In public remarks after her visit, she praised the Cholanaikkans’ resilience, their collective decision-making, and their profound understanding of the natural world. Their survival, she said, was inseparable from the preservation of forest ecosystems, water resources and the health of the Western Ghats.
The ARANYA project
The Kerala forest department, collaborating with Cochin College, Edakochi, and MES Mampad College, Nilambur, is now implementing the promising ARANYA (Animal Recognition and Alert Network for Yatra and Access) project.
This AI-driven early warning system is designed to alert Cholanaikkans to the presence of elephants, tigers and bears along the Manjeeri road.
Battery-powered wireless sensors, mounted at key points, will flash colour-coded signals — red for elephants, yellow for tigers, green for bears — alerting residents to danger. The goal is to provide early warnings, so that villagers can retreat to safety, avoiding deadly encounters.
K.S. Anoop Das, head of conservation ecology at MES Mampad, cautions against complacency, however: “Technology can save lives, but it must be paired with justice — reliable roads, health access, housing and acknowledgment of forest traditions.”

The story of Dr Vinod Mancheeri
Dr Vinod Mancheeri, born in the Cholanaikkan hamlet of Mancheeri, is a rare specimen, a bridge between the forest and the wider world.
His parents, forest-dependent and barely literate, raised him immersed in the rhythms and knowledge of the woods. Early schooling drew him out with small incentives — like fruits and new clothes — leading him to residential tribal schools, and eventually to higher education in town. He earned a PhD in applied economics, becoming the first person from his tribe to hold a doctoral degree.
Vinod’s work is a vital chronicle of the Cholanaikkans’ hardships, documenting how isolation, cultural alienation and lack of infrastructure imperil survival. He has been instrumental in focusing attention on the community’s plight and was responsible for drawing PGV’s attention too.
“Our people have always lived in harmony with the forest,” Vinod says. “But harmony requires safety, recognition and support.” Without these, he says, life is reduced to a battle for survival.
A history of silence and resilience
From the 1960s onward, when forest officials first formally recorded the Cholanaikkans, their story has been largely untold.
Census records miscounted them; their language and customs were often misunderstood or exoticised.
Schools were distant, roads barely navigable, healthcare facilities sparse. Promises of housing, welfare and better connectivity were routinely deferred or diluted into photo-ops and announcements.
Yet, the Cholanaikkans persisted.
They survived on tubers, honey, small game and fish. They rejected resettlement schemes that aimed to relocate them from their ancestral caves. Even as wildlife pressures, climate change and the threat of erosion of natural resources increased, they preserved what they could — local knowledge, language and an identity rooted in the forest.

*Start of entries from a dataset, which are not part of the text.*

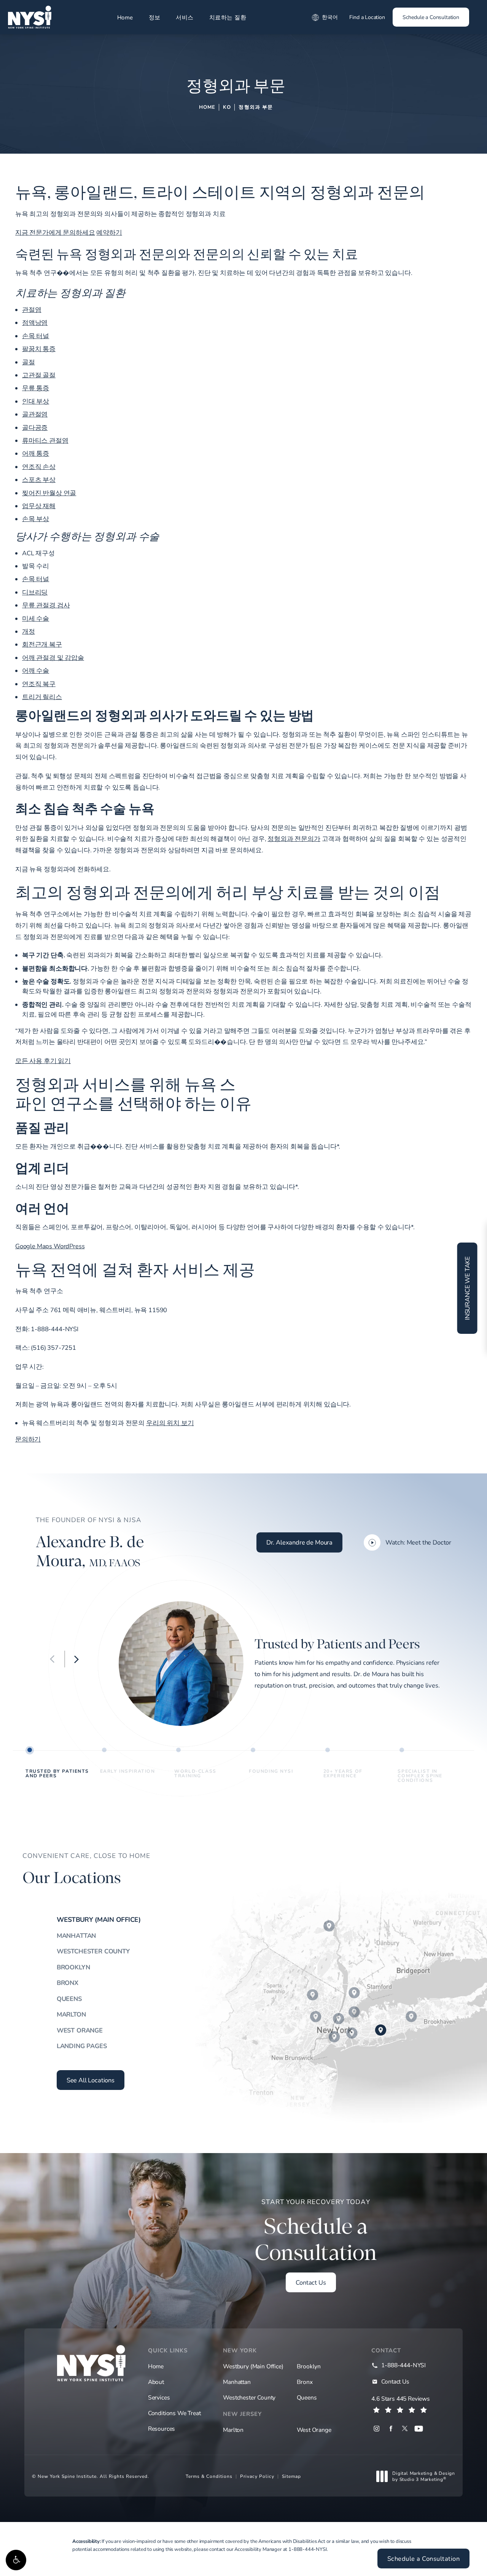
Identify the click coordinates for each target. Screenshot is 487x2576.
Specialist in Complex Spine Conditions (420, 1775)
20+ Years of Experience (343, 1773)
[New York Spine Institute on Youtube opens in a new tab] (419, 2428)
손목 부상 (35, 519)
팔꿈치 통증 (39, 349)
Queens (69, 1998)
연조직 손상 (39, 466)
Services (159, 2397)
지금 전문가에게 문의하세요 (55, 232)
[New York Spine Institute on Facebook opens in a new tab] (390, 2428)
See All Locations (91, 2080)
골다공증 (35, 427)
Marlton (71, 2014)
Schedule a (316, 2231)
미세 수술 (35, 618)
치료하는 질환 (228, 17)
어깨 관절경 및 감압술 (53, 657)
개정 (28, 631)
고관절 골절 (39, 375)
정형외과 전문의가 (293, 838)
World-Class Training (195, 1773)
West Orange (80, 2030)
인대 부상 (35, 401)
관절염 (31, 309)
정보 (155, 17)
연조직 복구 (39, 684)
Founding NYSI (271, 1771)
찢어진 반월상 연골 (49, 493)
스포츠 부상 (39, 479)
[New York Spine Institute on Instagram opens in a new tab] (376, 2428)
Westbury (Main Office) (99, 1919)
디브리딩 (35, 592)
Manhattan (76, 1935)
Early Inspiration (127, 1771)
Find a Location (367, 17)
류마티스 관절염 (45, 440)
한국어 (330, 17)
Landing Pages (82, 2046)
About (156, 2381)
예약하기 (109, 232)
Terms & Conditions (209, 2476)
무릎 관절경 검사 (46, 605)
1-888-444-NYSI (307, 2549)
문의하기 (28, 1439)
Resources (161, 2428)
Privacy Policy (257, 2476)
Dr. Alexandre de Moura (299, 1542)
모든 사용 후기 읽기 (43, 1061)
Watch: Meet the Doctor (418, 1542)
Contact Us (311, 2282)
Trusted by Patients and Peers (57, 1773)
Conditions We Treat (174, 2413)
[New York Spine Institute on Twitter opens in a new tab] (404, 2428)
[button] (16, 2560)
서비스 (185, 17)
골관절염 (35, 414)
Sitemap (291, 2476)
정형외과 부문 (256, 106)
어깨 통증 (35, 453)
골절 (28, 362)
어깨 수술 (35, 670)
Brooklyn (73, 1967)
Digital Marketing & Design (423, 2476)
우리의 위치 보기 (170, 1423)
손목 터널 (35, 336)
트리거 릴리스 (42, 697)
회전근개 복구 (42, 644)
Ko (227, 106)
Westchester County (93, 1951)
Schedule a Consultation (431, 17)
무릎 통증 (35, 388)
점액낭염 (35, 322)
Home (125, 17)
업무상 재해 (39, 506)
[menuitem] (376, 2428)
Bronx (67, 1982)
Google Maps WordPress (49, 1246)
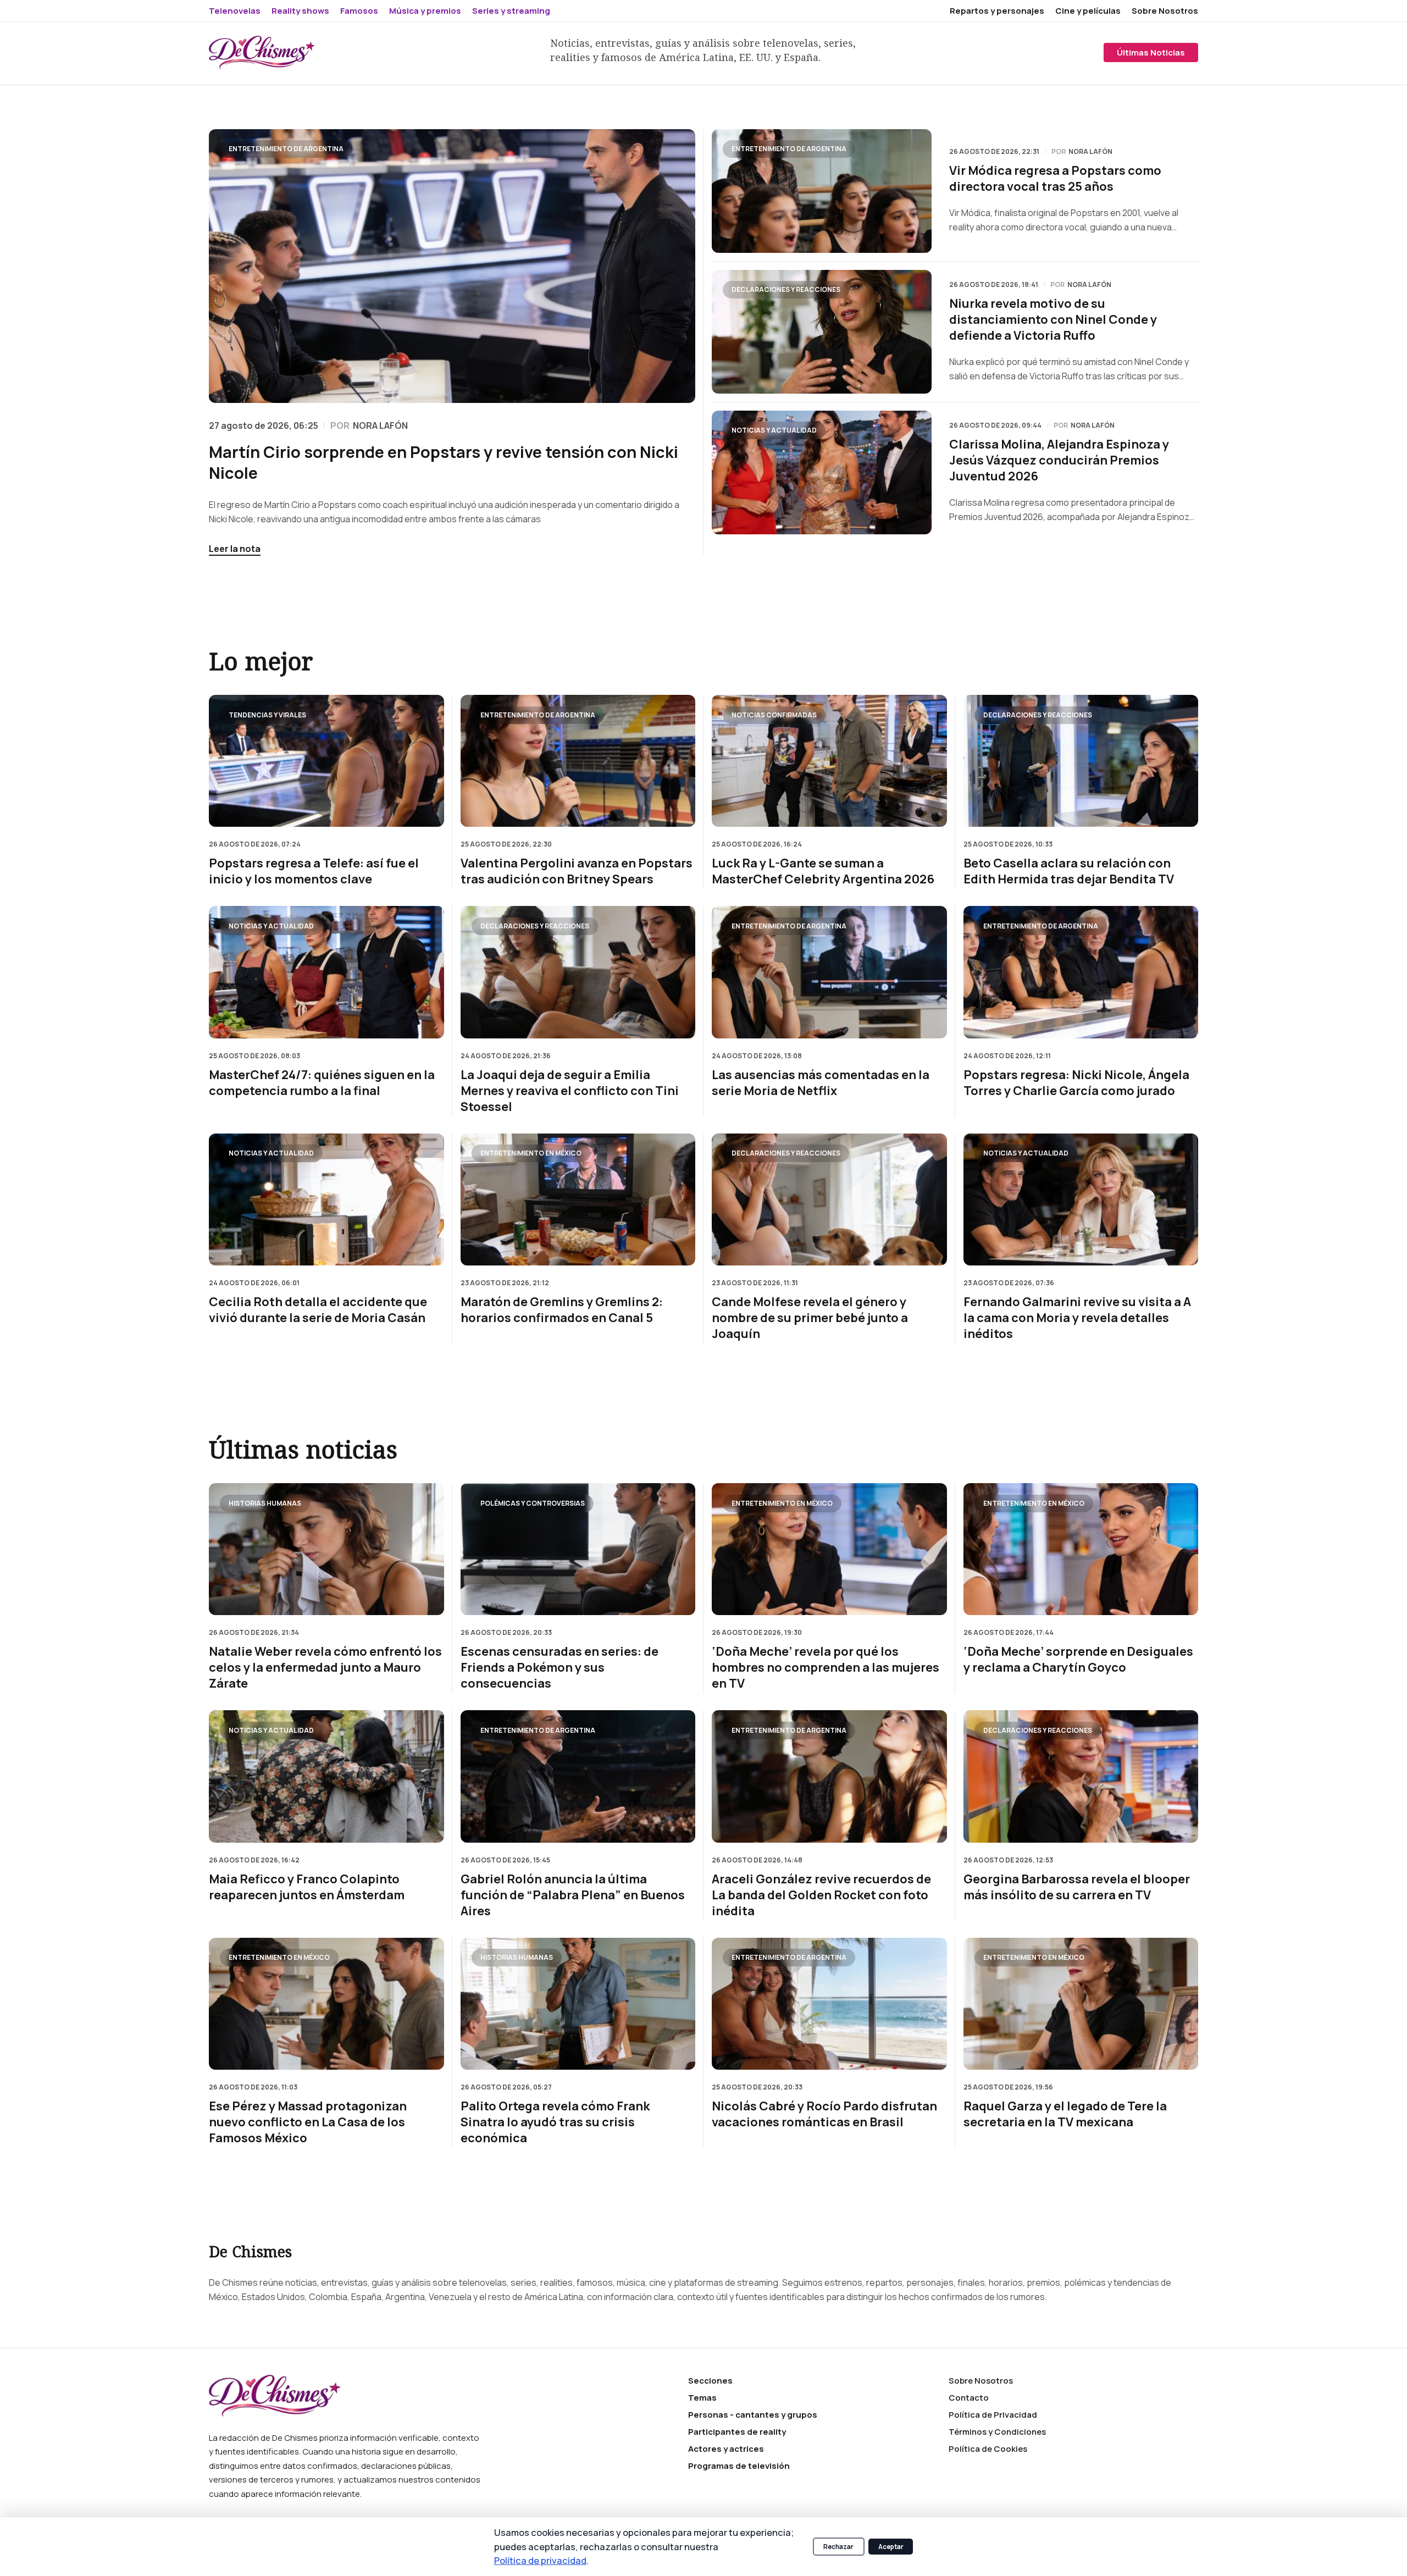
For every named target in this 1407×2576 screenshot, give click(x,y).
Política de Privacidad (993, 2414)
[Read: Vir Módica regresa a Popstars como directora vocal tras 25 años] (822, 191)
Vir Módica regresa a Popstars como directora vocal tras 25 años (1055, 179)
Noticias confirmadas (774, 714)
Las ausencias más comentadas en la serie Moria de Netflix (820, 1082)
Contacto (969, 2397)
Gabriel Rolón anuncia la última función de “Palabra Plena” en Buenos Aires (573, 1895)
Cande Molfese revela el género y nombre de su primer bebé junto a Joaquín (810, 1318)
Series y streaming (511, 11)
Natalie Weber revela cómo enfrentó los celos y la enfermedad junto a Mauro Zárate (325, 1667)
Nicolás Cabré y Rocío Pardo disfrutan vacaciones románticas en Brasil (824, 2114)
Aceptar (891, 2546)
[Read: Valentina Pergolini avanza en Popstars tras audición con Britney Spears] (578, 761)
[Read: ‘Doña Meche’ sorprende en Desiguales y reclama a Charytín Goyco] (1081, 1549)
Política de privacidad (540, 2560)
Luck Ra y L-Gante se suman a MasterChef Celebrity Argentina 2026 (823, 871)
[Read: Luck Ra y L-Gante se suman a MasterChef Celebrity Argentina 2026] (829, 761)
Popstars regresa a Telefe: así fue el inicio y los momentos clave (314, 871)
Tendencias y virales (267, 714)
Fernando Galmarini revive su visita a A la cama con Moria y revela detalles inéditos (1077, 1318)
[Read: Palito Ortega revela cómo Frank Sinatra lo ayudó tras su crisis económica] (578, 2004)
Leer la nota (235, 549)
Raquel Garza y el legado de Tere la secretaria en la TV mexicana (1065, 2114)
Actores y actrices (726, 2449)
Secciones (710, 2380)
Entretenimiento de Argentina (286, 148)
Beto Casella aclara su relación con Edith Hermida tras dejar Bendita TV (1068, 871)
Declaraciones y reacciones (786, 289)
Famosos (359, 11)
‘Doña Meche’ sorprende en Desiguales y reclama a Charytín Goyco (1078, 1660)
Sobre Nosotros (1165, 11)
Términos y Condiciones (997, 2431)
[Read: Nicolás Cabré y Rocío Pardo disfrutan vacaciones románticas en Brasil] (829, 2004)
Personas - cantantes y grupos (752, 2414)
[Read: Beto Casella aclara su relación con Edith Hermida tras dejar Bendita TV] (1081, 761)
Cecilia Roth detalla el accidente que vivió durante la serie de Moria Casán (318, 1310)
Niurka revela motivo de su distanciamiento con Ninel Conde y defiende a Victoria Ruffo (1053, 320)
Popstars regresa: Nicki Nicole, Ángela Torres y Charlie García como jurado (1076, 1082)
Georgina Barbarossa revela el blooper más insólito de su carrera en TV (1076, 1887)
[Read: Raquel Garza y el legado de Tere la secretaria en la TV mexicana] (1081, 2004)
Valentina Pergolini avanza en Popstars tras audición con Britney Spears (577, 871)
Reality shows (300, 11)
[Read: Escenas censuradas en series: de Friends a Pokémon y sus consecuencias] (578, 1549)
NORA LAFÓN (380, 425)
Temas (702, 2397)
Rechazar (838, 2546)
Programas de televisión (739, 2466)
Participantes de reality (737, 2431)
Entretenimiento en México (530, 1153)
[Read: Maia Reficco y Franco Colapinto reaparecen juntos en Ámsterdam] (326, 1776)
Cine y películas (1088, 11)
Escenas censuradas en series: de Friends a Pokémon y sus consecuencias (559, 1667)
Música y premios (425, 11)
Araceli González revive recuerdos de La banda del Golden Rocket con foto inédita (821, 1895)
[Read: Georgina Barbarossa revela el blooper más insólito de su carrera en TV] (1081, 1776)
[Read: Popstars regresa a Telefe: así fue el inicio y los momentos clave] (326, 761)
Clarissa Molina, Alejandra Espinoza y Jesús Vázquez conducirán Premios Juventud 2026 (1059, 460)
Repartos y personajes (997, 11)
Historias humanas (265, 1502)
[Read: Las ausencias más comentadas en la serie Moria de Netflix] (829, 972)
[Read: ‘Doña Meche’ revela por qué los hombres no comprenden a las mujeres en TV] (829, 1549)
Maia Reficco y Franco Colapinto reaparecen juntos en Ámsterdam (307, 1887)
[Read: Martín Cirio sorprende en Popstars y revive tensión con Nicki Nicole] (452, 266)
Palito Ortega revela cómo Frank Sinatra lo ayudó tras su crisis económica (555, 2122)
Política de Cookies (988, 2449)
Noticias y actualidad (774, 430)
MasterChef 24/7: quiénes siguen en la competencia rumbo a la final (322, 1082)
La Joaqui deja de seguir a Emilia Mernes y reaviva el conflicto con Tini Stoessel (570, 1090)
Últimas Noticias (1151, 52)
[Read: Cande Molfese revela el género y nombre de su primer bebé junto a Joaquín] (829, 1199)
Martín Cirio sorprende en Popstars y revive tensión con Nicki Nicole (443, 462)
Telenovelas (235, 11)
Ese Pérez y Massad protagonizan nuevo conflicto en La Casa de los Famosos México (308, 2122)
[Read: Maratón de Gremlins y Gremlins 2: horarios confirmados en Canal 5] (578, 1199)
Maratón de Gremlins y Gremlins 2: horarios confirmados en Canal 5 (562, 1310)
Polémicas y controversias (532, 1502)
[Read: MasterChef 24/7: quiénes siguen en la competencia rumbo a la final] (326, 972)
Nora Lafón (1090, 151)
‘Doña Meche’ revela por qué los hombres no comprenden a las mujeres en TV (825, 1667)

Today, their caves leak. Tarpaulin roofs flail in high winds. The forest, once a safe cradle, has become a corridor of risk. Children fear not just legendary monsters but also elephants that brush against their fragile shelters, whose charges can be fatal and whose rumbles can wake the terrified.
Though they are forest dwellers, the Cholanaikkans are ill-equipped to contend with threats from the wildlife that surrounds them.
Yet the Cholanaikkans’ knowledge is irreplaceable. Their vocabulary is arcane but their understanding of the local flora, fauna, medicinal plants and seasonal cycles is vital, offering crucial insights into the biodiversity of the Western Ghats.
Their social structures, winter shelters and animal-tracking mechanisms inform conservation efforts and cultural heritage studies.
Losing them would erase a living archive of human ingenuity and adaptation.